The Broch of Gurness is an Iron Age broch village. Settlement here began sometime between 500 and 200 BC. At the centre of the settlement is a stone tower or broch, which once probably reached a height of around 10 metres. Its interior is divided into sections by upright slabs. The tower features two skins of drystone walls, with stone-floored galleries in between. These are accessed by steps. Stone ledges suggest that there was once an upper storey with a timber floor. The roof would have been thatched, surrounded by a wall walk linked by stairs to the ground floor. The broch features two hearths and a subterranean stone cistern with steps leading down into it. It is thought to have some religious significance, relating to an Iron Age cult of the underground.

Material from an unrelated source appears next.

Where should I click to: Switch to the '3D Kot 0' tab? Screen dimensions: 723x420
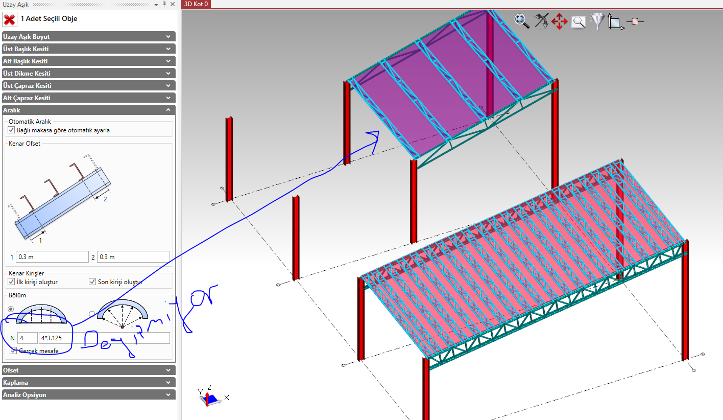point(196,4)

The remains of the central tower are up to 3.6 metres high, and the stone walls are up to 4.1 metres thick. The tower was likely inhabited by the principal family or clan of the area but also served as a last resort for the village in case of an attack.

The broch continued to be inhabited while it began to collapse and the original structures were altered. The cistern was filled in and the interior was repartitioned. The ruin visible today reflects this secondary phase of the broch's use.

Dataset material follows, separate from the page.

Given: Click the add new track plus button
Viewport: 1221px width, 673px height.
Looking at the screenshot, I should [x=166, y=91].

The site is surrounded by three ditches cut out of the rock with stone ramparts, encircling an area of around 45 metres diameter. The remains of numerous small stone dwellings with small yards and sheds can be found between the inner ditch and the tower. These were built after the tower, but were a part of the settlement's initial conception. A 'main street' connects the outer entrance to the broch. The settlement is the best-preserved of all broch villages.

Pieces of a Roman amphora dating to before 60 AD were found here, lending weight to the record that a 'King of Orkney' submitted to Emperor Claudius at Colchester in 43 AD.

At some point after 100 AD the broch was abandoned and the ditches filled in. It is thought that settlement at the broch continued into the 5th century AD, the period known as Pictish times. By that time the broch was not used anymore and some of its stones were reused to build smaller dwellings on top of the earlier buildings. Until about the 8th century, the site was just a single farmstead.

In the 9th century, a Norse woman was buried at the site in a stone-lined grave with two bronze brooches and a sickle and knife made from iron. Other finds suggest that Norse men were buried here too.